The number of participants in the Norman Fishery Alliance's monthly striper tournaments has plummeted because of the low number of fish.
Sales of striper bait and lures are off at such longstanding shops as Perth Bait & Tackle in Troutman and Midway Bait & Tackle in Terrell.
"There's a definite impact on us," said Mike Tsitouris, co-owner of family-owned Perth Bait & Tackle. "There's no fish being caught."
Fishing guide David Clubb said striper business is off 40percent to 50percent, including sales of gizzard shad and blueback herring, which are bait fish for striped bass.
"Absolutely dead," Clubb said of striper-related business. "The fishing is just horrible. Horrible, horrible. There's really no one fishing."
Last Tuesday should have been ideal for fisherman Sam "Rawhide" Newman to catch a striper or two. It was overcast, and the lake's surface temperature stood at 45 degrees. Such conditions bring stripers closer to the surface, but Newman wasn't spotting any with his fish finder.
"An old codger like me should be happy going home with one or two stripers 20 inches or bigger" each day, he said. "But after five days (the week of Jan. 23), I finally caught one 20-inch fish."
Also missing was the cadre of striper fishermen he'd grown accustomed to seeing over the years. Last Monday, Newman saw only one other striper fisherman north of the N.C. 150 bridge, a prime area for striped bass in years past.
"People are getting discouraged, because they're just not seeing them on their fish finders," Newman said.
The lake's catfish, white perch, crappie and largemouth and spotted bass were unaffected by last summer's kill near McGuire Nuclear Station in Huntersville, and their populations remain strong, said Newman and fishing guide and Observer columnist Gus Gustafson.
"A minimum 80percent of all adult stripers spend the summer at the McGuire dam," Newman said.
The N.C. Wildlife Resources Commission estimates 7,000 adult striped bass were killed last July and August, although Gustafson estimates five times that number died.
Brian McRae, the commission's Piedmont fisheries regional supervisor, has blamed the kill on a natural phenomenon that occurs only in deeper reservoirs such as Lake Norman.
"Because of the depth of these reservoirs, deep isolated pockets of dissolved oxygen form during the late spring and early summer, only to collapse as dissolved oxygen levels decrease through the summer," McRae wrote to Newman last fall.
The state adds 162,500 young stripers that are 2-3 inches long to the lake each late May-early June. McRae told the Observer last week that he'd like to see 10,000 extra young stripers, called fingerlings, added this year. That would return catch rates in two years to what they would have been if the kill hadn't happened, he said.
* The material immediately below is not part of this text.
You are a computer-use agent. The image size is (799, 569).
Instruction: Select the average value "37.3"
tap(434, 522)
Top state hatchery and other officials would need to approve the extra number, he said.
The state also is considering relocating some of the areas where it releases the fingerlings, McRae said. That's in response to reports from fishermen that the striper population has declined for several years, he said.
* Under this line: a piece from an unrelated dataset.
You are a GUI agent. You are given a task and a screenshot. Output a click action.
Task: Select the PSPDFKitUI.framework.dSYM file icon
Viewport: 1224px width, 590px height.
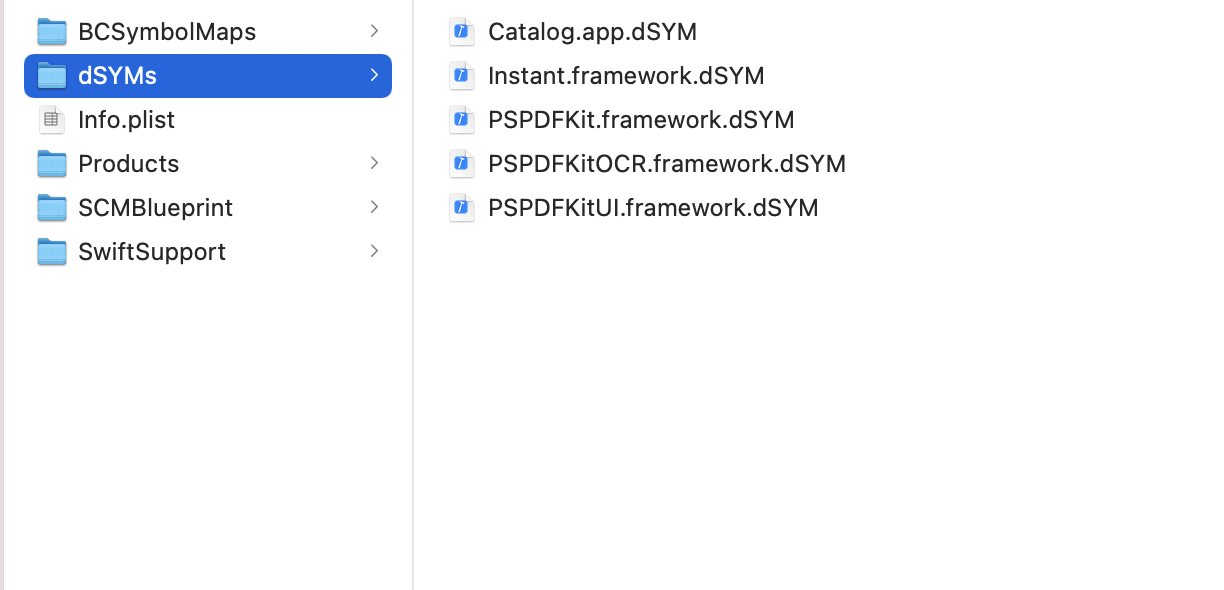click(x=461, y=207)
The state might focus on releasing the fingerlings at the Long Island Access Area, Lake Norman State Park and Stumpy Creek, which are farther north on the lake in what are thought to be more nutrient-rich areas, McRae said.
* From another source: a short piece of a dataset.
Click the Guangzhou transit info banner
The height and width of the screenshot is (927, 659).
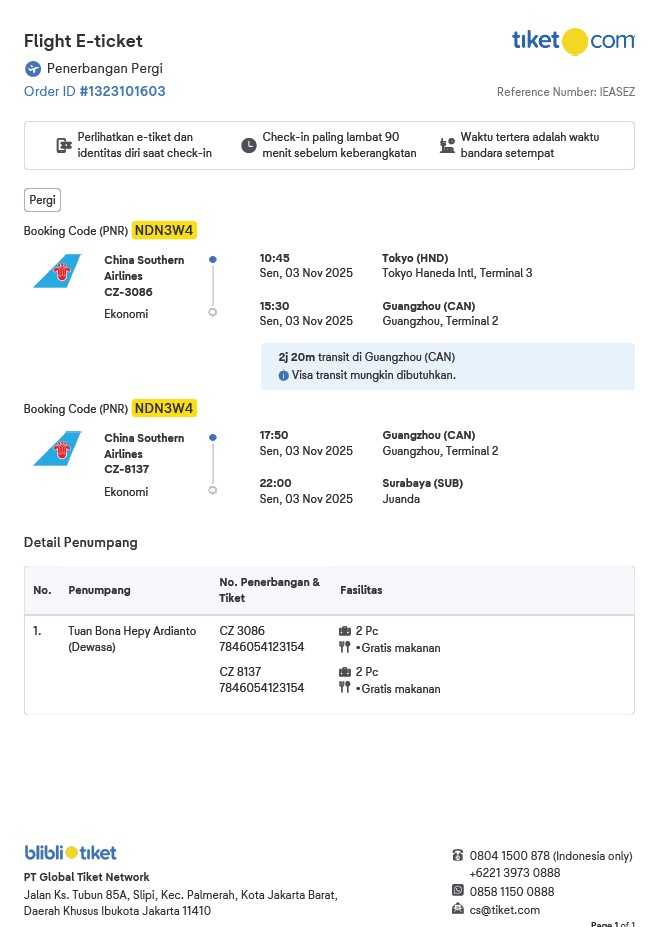point(447,366)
Fishermen, meanwhile, say they expect participation in striper tournaments and sales at bait shops to continue to fall.
Norman Fishery Alliance monthly tournaments once averaged 35 boats. With fewer stripers, that number fell to three in December. Twelve boats participated in January, but only three fish caught during that tournament measured beyond the minimum 16 inches.
"Recreational striper fishing has taken a tremendous hit," Newman said.